Playa Samara at sunset
I was adding some sugar to my morning cup of coffee when the voice from my host Mom I lived with in Costa Rica popped into my head:
"Ooh, la chica están una pequina hormiga!"
"The girl is like a little ant!"
Oh man and she is right. This girl never passed up a good Duncan Donuts or Diary Queen she didn't like.
I remember Costa Rica last year, living on the ocean in Playa Samara, and skipping the coldness from last winter all together. For one precious month I got to call the ocean my home, and to an inland Midwesterner,  that is bliss! Then reality hit again when I took a teaching job in mountains three hours away from the ocean in a bustling town on the outskirts of San Jose called Heredia. It was difficult finding jobs anywhere else, let alone finding a school near a beach. (which would have been prime! but no.) I didn't want to end up in San Jose; I had heard to many stories about how high the crime rate was and how easy it is to get mugged there in pure daylight. My lonely planet guide didn't even have anything interesting to mention about other th
an a few market streets and fancy Catholic churches. Every Costa Rican town has one of those.  
Playa Samara at high tide

So back to the beach. Playa Samara is a tiny beach town with no street lights or stop signs. Horses and cattle roam around freely on the streets and roosters from nearby houses coo every morning and all day. and the sounds those birds make! One moment its like they are singing a peaceful tune and next moment they are crowing death calls as though someone is about to make chicken nuggets out of them. The animals noises I do miss though were the cute, high pitched chirping from the bitty little geckos that crawled around everywhere. There were at three on every ceiling at our house at any given time. During the day, iguanas would sun themselves on the tin roof of the house and it would sound like some dragging a handful of chains across the tin tiles every time they moved. I about freaked when I first heard that early in the morning. 
Sitting like Gollum on a rock in Playa Domingal

Between classes at the TEFL college, (thats Teaching English as a Foreign Language) my friends and I were at the beach. Surfing and swimming, running and tossing a Frisbee were the highlights. Nights consisted of dancing and partying at the beach side night clubs. Ok, by clubs, I mean two!
At the hot spring near Cuidad Quesada
I surfed most of the weekends, the surf-able waves lasted between a window of about 4 hours. I wanted to surf every minute of it even if somedays it  meant enduring jellyfish stings from the tiny jellyfish that drifted in one day, or face-planting myself in the water after another wipeout. I tired my best to teach myself by watching others surfing nearby. and there were some good examples too.

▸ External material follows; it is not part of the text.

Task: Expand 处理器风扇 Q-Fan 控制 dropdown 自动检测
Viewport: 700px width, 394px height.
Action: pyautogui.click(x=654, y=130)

When I got really tired I would just paddle around on the board and watch the dozens of pelicans flying overhead swoop down into the water to catch fish. "Get 'em pelly!" I would cheer when one would dive bomb. and you should of seem too, they fell like torpedoes. 
We visited other beaches nearby the town, the ones that were nearly untouched and empty because they were difficult to get too. We took rainforest hikes and kayak trips.  At one point we met at La Fortuna, a paradise of Costa Rica located in a rainforest at the base of an active volcano. We zip lined 300 feet about the trees and over waterfalls, sat in hot springs and rode horses through the jungle. We stayed at a backpackers resort that did live up to it's name of a resort. It had 5 start looks and services with 2 star prices. After a perfect month of TEFL studying and beach going, it was time to hunker down and go back to work. and this is where the difficulties started.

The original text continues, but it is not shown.